Brief » Find the line in the material below that contains "Instruction: Click the", then give it again, with all later lines, exactly as shown.

Supplied information »
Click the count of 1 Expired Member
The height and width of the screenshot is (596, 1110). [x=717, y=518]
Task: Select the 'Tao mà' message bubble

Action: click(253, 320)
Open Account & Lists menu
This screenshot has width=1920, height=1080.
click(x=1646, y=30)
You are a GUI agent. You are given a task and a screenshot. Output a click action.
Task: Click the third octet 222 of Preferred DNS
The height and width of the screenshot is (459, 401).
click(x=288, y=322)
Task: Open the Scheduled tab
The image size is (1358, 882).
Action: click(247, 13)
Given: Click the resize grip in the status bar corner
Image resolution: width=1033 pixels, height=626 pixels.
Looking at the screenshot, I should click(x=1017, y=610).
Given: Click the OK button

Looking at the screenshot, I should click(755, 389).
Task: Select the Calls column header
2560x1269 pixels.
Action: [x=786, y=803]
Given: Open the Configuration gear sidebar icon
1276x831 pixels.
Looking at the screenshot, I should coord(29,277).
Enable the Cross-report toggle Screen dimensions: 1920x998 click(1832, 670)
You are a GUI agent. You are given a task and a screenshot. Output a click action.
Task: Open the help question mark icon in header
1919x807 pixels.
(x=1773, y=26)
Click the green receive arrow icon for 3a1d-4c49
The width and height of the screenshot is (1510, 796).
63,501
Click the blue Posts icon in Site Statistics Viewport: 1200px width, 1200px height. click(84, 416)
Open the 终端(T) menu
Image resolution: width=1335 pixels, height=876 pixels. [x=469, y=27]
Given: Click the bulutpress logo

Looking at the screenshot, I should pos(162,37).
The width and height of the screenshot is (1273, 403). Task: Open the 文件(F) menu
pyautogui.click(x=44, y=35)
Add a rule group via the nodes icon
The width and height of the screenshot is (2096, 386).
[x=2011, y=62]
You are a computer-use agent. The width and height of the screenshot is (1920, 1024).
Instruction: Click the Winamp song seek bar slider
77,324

Answer to this problem »
Instruction: Click the Winamp song seek bar slider
77,324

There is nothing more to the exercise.